Spetzler noted that this is only the first version of Caris MI AI built with the core 592-gene assay, and that it will get better with deployment of whole-transcriptome and whole-exome data. "More data generates greater clinical utility," Spetzler said.

Other offerings in Caris' development pipeline include liquid biopsy tests: Carisome Liquid Profiling Circulating Exome Assay for therapy selection (launching in 2020); Carisome Blood-Based Dx, a circulating exome assay intended to provide comprehensive molecular profiling for blood-based diagnostics (2021); and Carisome MRD and Monitoring, a circulating exome assay for minimal residual disease assessment and monitoring.

These assays will all leverage a proprietary cell-free DNA isolation method that delivers 30 to 120 ng of testable material across 100 percent of patients. In general, Spetzler said, most other methods are only able to find cfDNA in about 60 percent of late-stage cancer patients. Spetzler also said the company is seeing above 90 percent concordance back to tissue in early studies.
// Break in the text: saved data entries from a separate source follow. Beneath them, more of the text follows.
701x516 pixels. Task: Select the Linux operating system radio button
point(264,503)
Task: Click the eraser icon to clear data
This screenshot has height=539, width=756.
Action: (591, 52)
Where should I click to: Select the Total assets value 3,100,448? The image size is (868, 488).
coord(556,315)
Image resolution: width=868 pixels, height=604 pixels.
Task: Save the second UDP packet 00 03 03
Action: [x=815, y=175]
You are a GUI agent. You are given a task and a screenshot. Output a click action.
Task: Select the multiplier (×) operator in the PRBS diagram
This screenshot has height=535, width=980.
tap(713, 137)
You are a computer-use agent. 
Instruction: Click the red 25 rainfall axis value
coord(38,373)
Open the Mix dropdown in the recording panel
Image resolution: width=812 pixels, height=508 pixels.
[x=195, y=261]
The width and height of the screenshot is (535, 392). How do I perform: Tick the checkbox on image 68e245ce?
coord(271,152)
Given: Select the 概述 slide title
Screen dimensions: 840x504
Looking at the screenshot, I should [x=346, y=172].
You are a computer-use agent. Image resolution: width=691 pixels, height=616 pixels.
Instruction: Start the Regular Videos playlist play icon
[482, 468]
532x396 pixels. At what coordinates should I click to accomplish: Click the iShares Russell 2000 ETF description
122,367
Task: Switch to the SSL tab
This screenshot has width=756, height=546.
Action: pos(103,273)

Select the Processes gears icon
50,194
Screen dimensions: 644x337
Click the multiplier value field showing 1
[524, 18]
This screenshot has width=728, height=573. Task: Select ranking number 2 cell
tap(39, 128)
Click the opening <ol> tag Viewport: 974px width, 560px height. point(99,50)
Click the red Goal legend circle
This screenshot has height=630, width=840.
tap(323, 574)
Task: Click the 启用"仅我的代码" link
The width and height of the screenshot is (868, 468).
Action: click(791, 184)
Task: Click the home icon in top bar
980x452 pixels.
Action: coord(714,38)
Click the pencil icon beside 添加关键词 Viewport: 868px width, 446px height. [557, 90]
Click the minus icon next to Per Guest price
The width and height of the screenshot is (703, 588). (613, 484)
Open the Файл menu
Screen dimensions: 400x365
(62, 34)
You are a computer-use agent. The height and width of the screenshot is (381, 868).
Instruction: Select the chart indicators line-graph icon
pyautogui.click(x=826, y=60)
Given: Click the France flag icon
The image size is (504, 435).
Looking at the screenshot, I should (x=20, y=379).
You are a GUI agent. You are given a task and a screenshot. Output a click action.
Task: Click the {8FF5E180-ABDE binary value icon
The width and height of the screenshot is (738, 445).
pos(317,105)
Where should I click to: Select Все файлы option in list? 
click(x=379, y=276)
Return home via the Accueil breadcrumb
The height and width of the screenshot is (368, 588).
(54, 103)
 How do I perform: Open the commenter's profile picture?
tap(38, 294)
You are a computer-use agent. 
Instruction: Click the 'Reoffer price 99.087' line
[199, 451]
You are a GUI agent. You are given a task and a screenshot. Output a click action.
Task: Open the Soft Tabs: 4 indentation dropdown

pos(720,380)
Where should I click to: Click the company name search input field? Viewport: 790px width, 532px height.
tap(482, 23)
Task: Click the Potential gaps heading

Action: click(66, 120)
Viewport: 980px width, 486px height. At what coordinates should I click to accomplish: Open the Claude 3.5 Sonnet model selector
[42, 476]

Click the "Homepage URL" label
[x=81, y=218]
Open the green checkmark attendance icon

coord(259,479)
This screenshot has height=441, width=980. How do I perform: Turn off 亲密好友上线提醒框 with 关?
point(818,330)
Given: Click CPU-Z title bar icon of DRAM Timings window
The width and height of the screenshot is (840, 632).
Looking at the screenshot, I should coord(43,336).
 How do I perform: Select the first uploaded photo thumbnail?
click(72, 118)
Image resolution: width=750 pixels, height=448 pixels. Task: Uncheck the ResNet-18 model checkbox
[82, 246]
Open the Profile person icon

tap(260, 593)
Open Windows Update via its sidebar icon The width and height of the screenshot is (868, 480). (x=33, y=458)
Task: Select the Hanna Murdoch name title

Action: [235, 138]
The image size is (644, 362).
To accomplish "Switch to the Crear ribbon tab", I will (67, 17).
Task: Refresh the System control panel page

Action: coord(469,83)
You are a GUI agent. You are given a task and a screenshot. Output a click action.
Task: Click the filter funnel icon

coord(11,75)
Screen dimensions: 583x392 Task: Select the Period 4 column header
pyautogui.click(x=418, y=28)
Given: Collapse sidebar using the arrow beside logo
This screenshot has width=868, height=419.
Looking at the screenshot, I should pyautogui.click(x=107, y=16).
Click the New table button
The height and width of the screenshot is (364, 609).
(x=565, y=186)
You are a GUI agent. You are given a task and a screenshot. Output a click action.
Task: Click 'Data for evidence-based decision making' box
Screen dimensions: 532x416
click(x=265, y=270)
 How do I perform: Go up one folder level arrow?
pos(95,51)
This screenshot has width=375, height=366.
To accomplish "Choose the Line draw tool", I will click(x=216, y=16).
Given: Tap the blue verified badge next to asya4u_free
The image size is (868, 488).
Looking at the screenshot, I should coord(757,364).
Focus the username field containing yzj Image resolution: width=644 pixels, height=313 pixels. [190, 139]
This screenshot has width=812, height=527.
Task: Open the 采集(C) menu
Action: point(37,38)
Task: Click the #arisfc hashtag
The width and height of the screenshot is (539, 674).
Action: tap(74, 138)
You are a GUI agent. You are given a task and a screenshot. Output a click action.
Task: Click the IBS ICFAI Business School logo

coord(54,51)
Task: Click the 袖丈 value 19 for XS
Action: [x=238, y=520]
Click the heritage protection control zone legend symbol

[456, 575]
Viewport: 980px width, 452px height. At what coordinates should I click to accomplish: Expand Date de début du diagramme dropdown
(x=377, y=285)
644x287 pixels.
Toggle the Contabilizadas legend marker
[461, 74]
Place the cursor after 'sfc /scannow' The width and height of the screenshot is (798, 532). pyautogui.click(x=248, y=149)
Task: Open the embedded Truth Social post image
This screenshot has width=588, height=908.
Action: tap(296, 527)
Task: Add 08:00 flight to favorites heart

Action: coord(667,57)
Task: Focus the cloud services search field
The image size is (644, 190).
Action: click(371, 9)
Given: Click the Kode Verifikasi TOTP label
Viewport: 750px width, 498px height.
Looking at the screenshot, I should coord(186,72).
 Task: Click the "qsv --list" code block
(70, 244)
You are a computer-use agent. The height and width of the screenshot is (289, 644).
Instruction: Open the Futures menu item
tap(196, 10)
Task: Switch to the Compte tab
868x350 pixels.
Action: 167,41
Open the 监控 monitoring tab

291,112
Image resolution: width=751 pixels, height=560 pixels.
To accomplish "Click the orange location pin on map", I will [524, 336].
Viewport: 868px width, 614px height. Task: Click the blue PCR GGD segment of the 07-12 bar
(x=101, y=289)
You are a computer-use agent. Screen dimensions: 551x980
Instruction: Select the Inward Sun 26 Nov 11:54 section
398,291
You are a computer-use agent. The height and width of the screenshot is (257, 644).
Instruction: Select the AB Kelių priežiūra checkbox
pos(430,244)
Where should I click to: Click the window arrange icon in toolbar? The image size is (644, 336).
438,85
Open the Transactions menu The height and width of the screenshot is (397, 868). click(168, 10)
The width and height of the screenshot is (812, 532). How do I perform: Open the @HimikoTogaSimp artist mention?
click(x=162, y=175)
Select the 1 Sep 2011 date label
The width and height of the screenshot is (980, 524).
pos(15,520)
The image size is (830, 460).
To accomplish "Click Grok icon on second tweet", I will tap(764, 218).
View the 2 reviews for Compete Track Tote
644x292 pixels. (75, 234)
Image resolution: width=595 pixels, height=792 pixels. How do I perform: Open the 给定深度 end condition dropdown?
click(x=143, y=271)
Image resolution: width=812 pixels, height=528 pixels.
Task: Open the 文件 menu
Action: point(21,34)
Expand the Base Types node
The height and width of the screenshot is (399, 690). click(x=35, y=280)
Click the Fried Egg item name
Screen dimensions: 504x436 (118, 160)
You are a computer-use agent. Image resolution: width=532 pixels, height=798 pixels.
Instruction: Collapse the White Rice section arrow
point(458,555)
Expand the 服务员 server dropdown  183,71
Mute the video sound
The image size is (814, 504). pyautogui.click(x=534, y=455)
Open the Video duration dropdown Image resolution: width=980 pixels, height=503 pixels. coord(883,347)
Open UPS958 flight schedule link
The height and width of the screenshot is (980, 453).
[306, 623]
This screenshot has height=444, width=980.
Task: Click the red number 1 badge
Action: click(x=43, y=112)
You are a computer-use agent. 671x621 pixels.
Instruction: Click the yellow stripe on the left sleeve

To prep for the many new technologies and additional testing it will bring, the company has been growing its installation of Illumina NovaSeq systems and plans to open three new precision medicine laboratories: an R&D lab in Phoenix, Arizona; an adjacent clinical lab in Phoenix; and a blood lab in Irving, Texas.

Caris logged about $140 million in revenues in 2019 with 52 percent year over year test volume growth. In 2020, the company is expecting revenues of about $200 million. The company is also very upbeat about its payor relationships, having established 57 in-network contracts covering about 184 million lives.